The naira has depreciated by about 60 percent against the US dollar in the past few months, and Nigerian banks with substantial net foreign asset positions are cashing in on the development.
Guaranty Trust Holding Company (GTCO), Fidelity Bank, and FCMB Group saw their cumulative FX income surge to N390.55 billion in the first half of the year.
GTCO recorded the highest FX income with a 19,016 percent growth to N357.47 billion, followed by Fidelity Bank with a 2,030 percent growth to N32.16 billion, while that of FCMB grew by 65.2 percent to N921.78 million.
Analysts surveyed by BusinessDay say banks with positive net exposure to the dollar had benefitted from the naira depreciation as they booked exchange rate gains.
“The naira devaluation, which occurred this year, led to the growth in foreign exchange income for Nigerian banks in the first half of 2023,” Tesleemah Lateef, banking analyst at Cordros Securities Limited, said.

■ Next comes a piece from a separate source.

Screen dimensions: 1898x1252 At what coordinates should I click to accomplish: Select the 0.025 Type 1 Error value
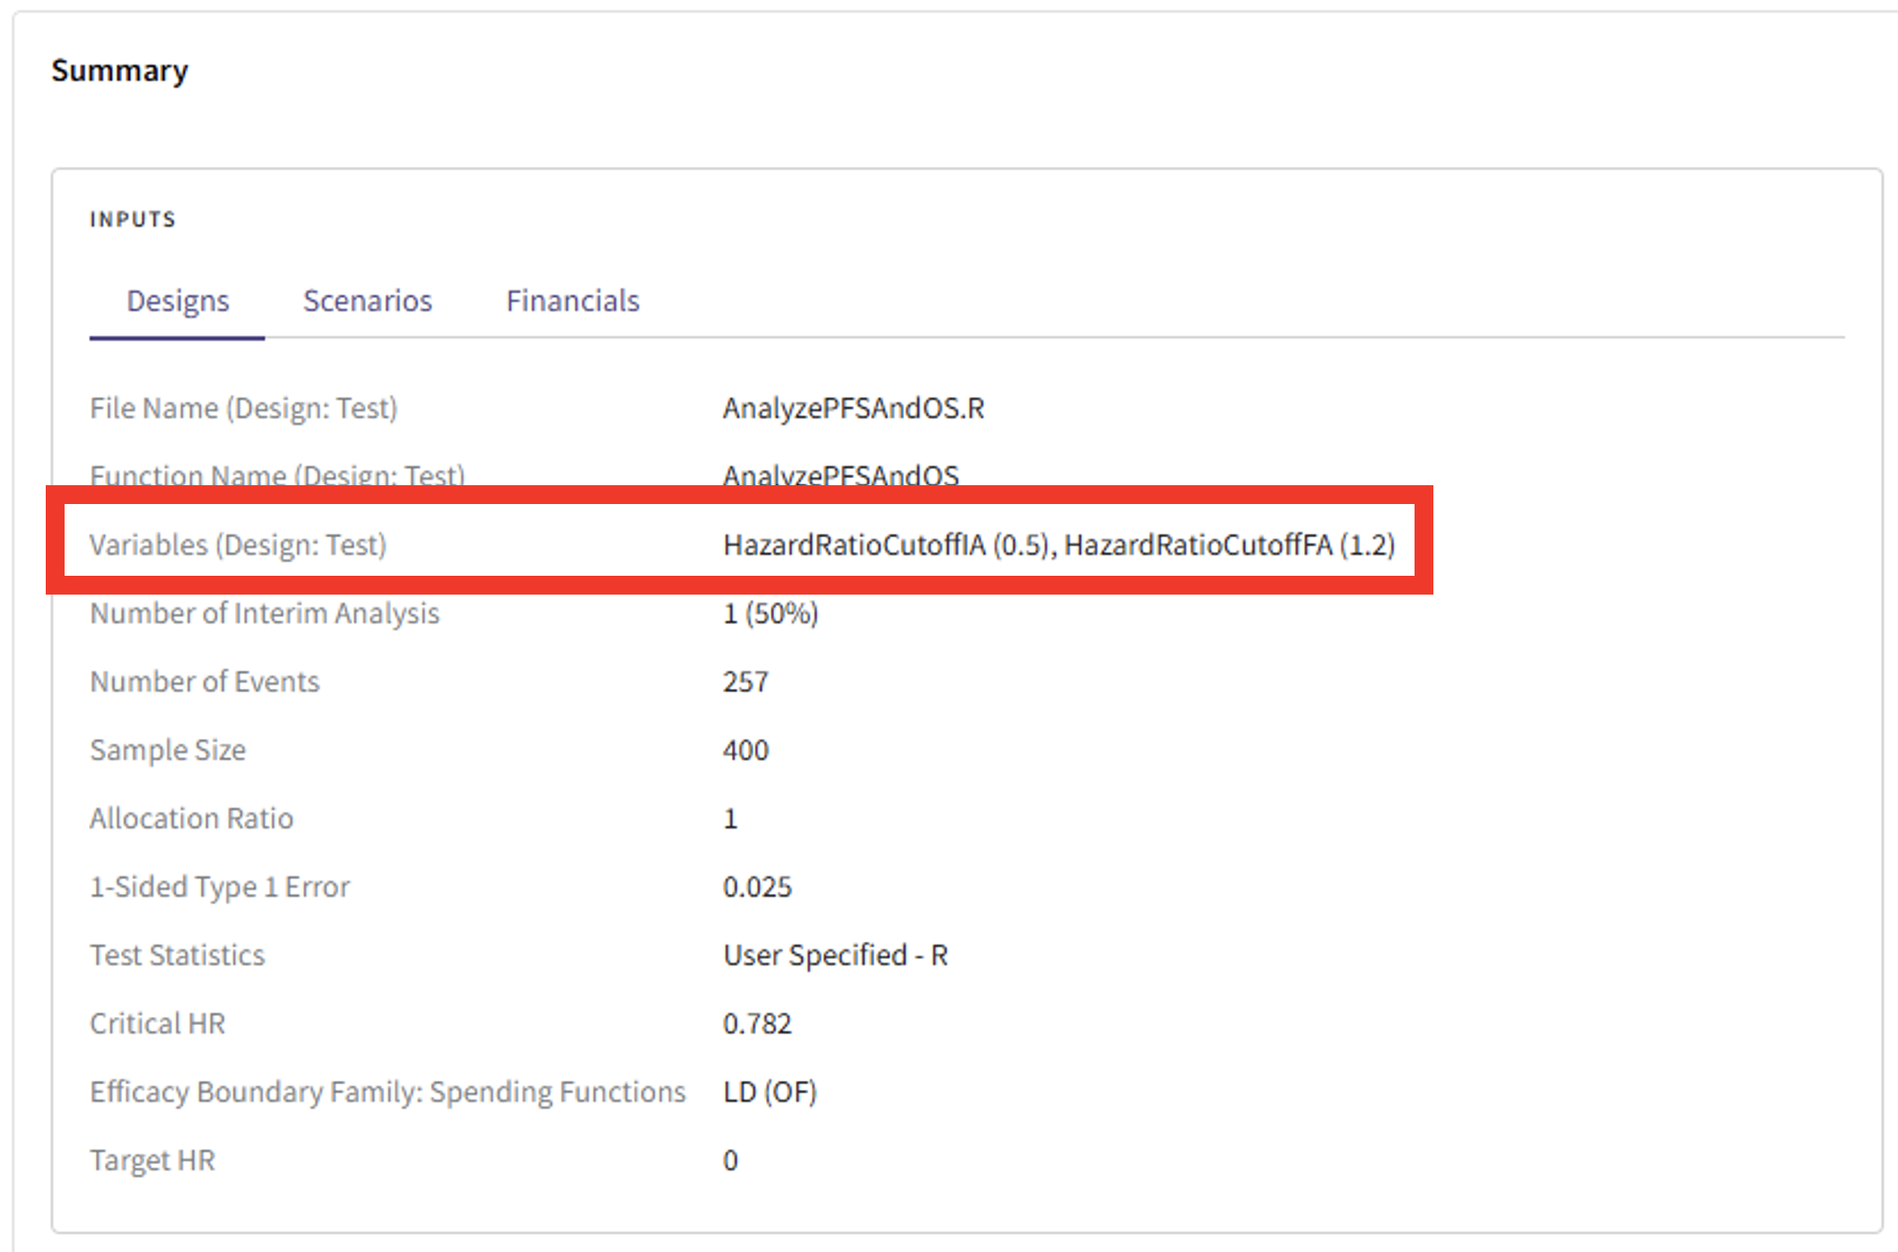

Other analysts said most banks have learned their lessons from the 2016 devaluations as banks that had built up large net asset positions in foreign currencies ended up benefitting from the revaluation, and lenders with large foreign currency loans were hit hard.
“The 2016 crisis saw the central bank put in stricter risk management frameworks for banks, which in turn have learned that it makes sense to maintain a net forex asset position at all times,” Ada Ufomadu, senior head of financial institutions at GCR Ratings, said in a note. “Therefore, even if there is a further devaluation, banks won’t be affected as much as was the case then.”
The administration of President Bola Tinubu ended a long-standing complex forex management programme, which had seen shortages of foreign currencies and multiple exchange rates for different sectors, creating significant arbitrage opportunities for those with access to foreign currency.
“The banks with foreign exchange gain most likely have net foreign currency assets while the banks with losses from foreign exchange most likely have net foreign currency liabilities more than foreign currency assets which will result in devaluation loss,” Tajudeen Ibrahim, director of research and strategy of ChapelHill Denham, said.
Wema Bank’s forex income dropped by 73.6 percent to N28.73 million; Sterling Holdings recorded a 19 percent dip to N1.19 billion in H1, while FBN Holdings recorded a forex loss of N98.42 billion, compared to a gain of N16.51 billion in the same period of 2022.
Other banks are yet to file their half-year reports as of the time this report was written.
“The devaluation will have a positive impact on bank balance sheets, with assets expected to inflate by as much as 15 percent on the exchange rate difference alone,” said Joshua Odebisi and Titilayo Lawani, analysts at RMB Nigeria Stockbrokers, in a June research note.
Total assets of the banking industry grew by N14.36 trillion or 24.24 percent to N73.59 trillion in December 2022, from N59.24 trillion in December 2021, driven by balances with the Central Bank of Nigeria (CBN)/banks, investments, and credit expansion to the real sector, according to data from central bank.
“Notably, over 40 percent of Nigerian banks’ risk asset base is dollarised and that means that the risk-weighted asset increases significantly on the back of this depreciation of the naira and that would put pressure on capital adequacy ratios of banks,” Abiola Rasaq, former economist and head of investor relations at United Bank for Africa Plc, said in a note.
Capital adequacy ratio remained unchanged for the banking sector at 13.8 percent last year, while return on equity rose to 20. 2 percent in December 2022 from 18.4 percent in September 2022, according to the latest Banking System Stability Review Report of the CBN.
Despite FX gains, Fitch Rating, a global credit rating agency, predicted Nigerian banks would see a jump in impaired loans as rising inflation and interest rates burden borrowers’ debt servicing capacity.
Fitch considered the implementation of the key reforms implemented by Tinubu to be credit-positive overall for the country.
Fitch Ratings said the devaluation of the naira and the fuel subsidy removal would lead to higher near-term inflation and tighter monetary policy, which would in turn constrain economic growth.
“These developments exert downward pressure on capital ratios and will cause impaired loans ratios to rise higher than previously envisaged,” it said in a recent report.
It, however, said the naira devaluation would lead to the inflation of banks’ foreign-currency (FC)–nominated risk-weighted assets (RWAs) in naira terms, exerting downward pressure on capital ratios.
It will also inflate FC-denominated problem loans, thereby increasing the prudential provisions banks are required to maintain against them, adding to pressure on regulatory capital ratios, it said.
“The impact is mitigated by banks’ generally small FC-denominated RWAs and net long FC positions, which deliver FX revaluation gains that help cushion the impact of inflated RWAs. Nevertheless, we expect widespread declines in banks’ capital ratios at end-1H23,” it added.
Fitch said the deterioration in loan quality should be less severe than that following the last major naira devaluation in 2016, which was preceded by a collapse in oil prices, resulting in oil and gas asset quality problems for banks.